Mais quelque chose ne passe pas. Les créations rappellent étrangement la mode des années 40, les vêtements de la France occupée. "Les chaussures compensées, les épaulettes. Il y avait une robe du soir qui était verte, avec un motif de camouflage. Ça c’était très bizarre dans un contexte de haute couture. On ne considérait pas dans les années 70 que cette mode-là pouvait avoir une forme d’élégance", explique Olivier Saillard.
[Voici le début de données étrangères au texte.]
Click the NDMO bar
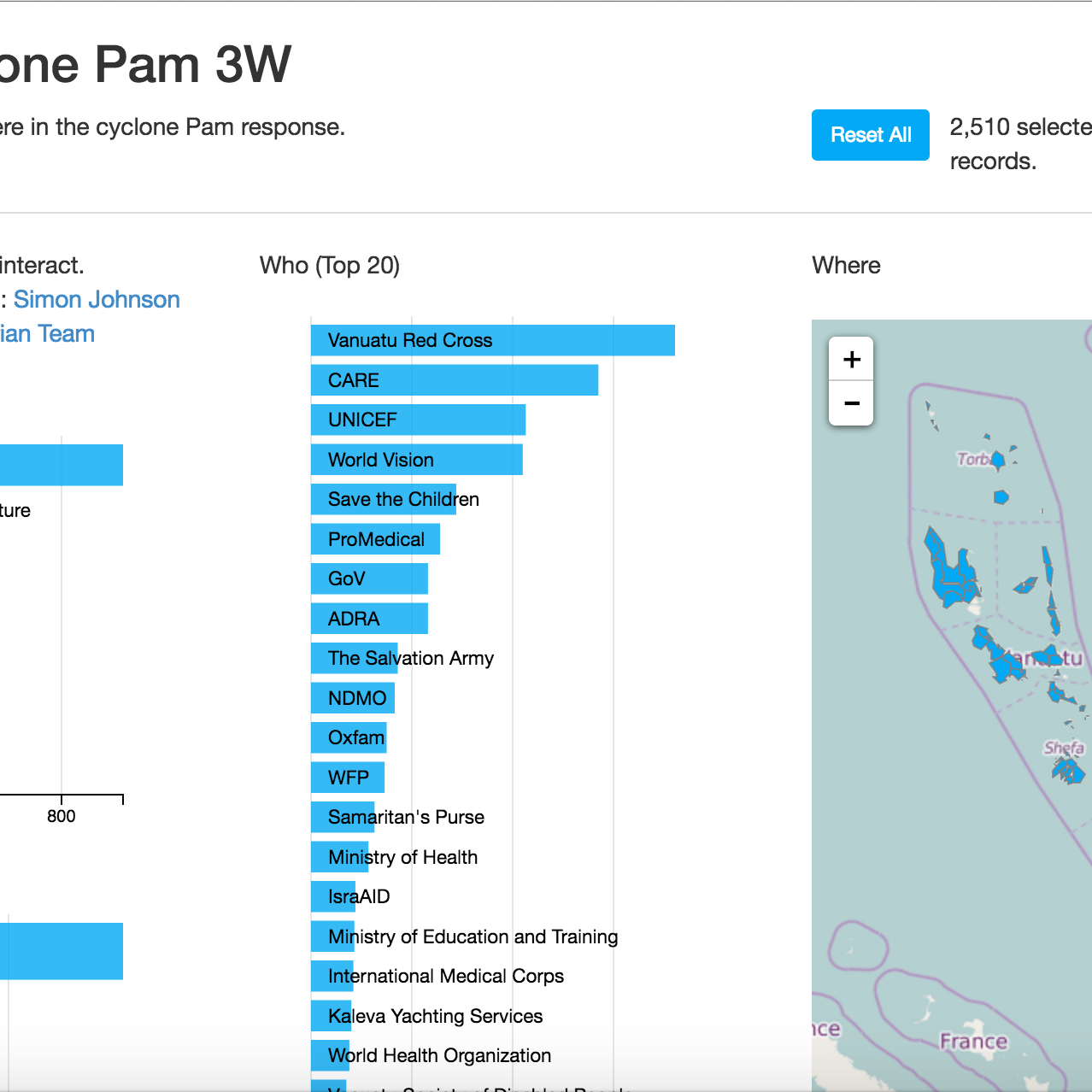This screenshot has width=1092, height=1092. tap(352, 698)
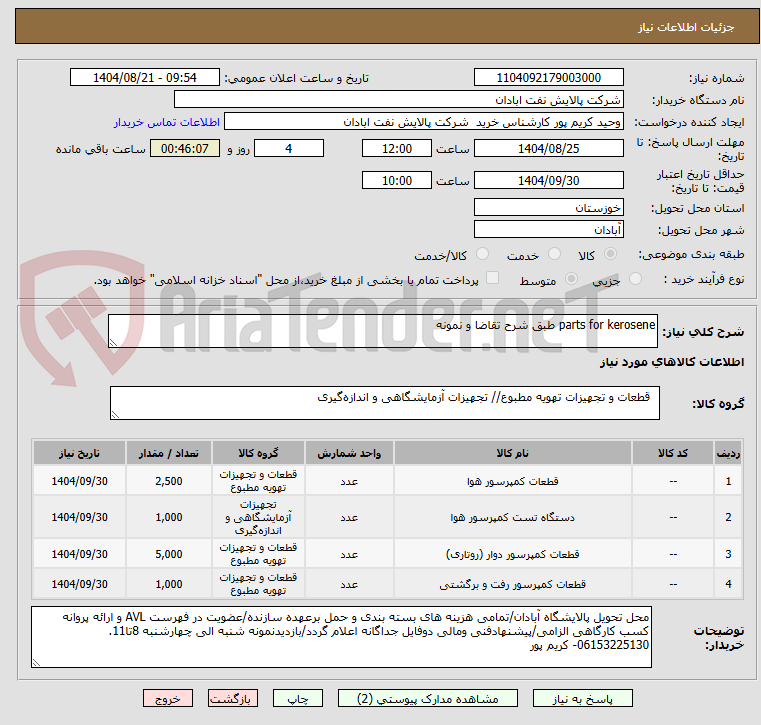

Le poids de l’histoire était trop fort
Pierre Bergé
Plus le défilé avance, plus les spectateurs sont choqués. "Les gens se regardaient sans doute un peu, n’osaient pas s’avouer qu’ils n’aimaient pas. Et on voit en effet sur la mine des personnes qui assistent une sorte d’atmosphère interdite. Il y a quelque chose d’un peu glacé", détaille-t-il. Les années d’occupation revivent sous les yeux de l’assistance. Même 25 ans après, le malaise est lourd. "Cette mode était née pendant l’occupation. D’une veste on faisait une jupe, d’un rideau une robe. Beaucoup des clientes avaient connu cette période. Elles n’avaient pas du tout envie de revenir habillées comme elles l’étaient".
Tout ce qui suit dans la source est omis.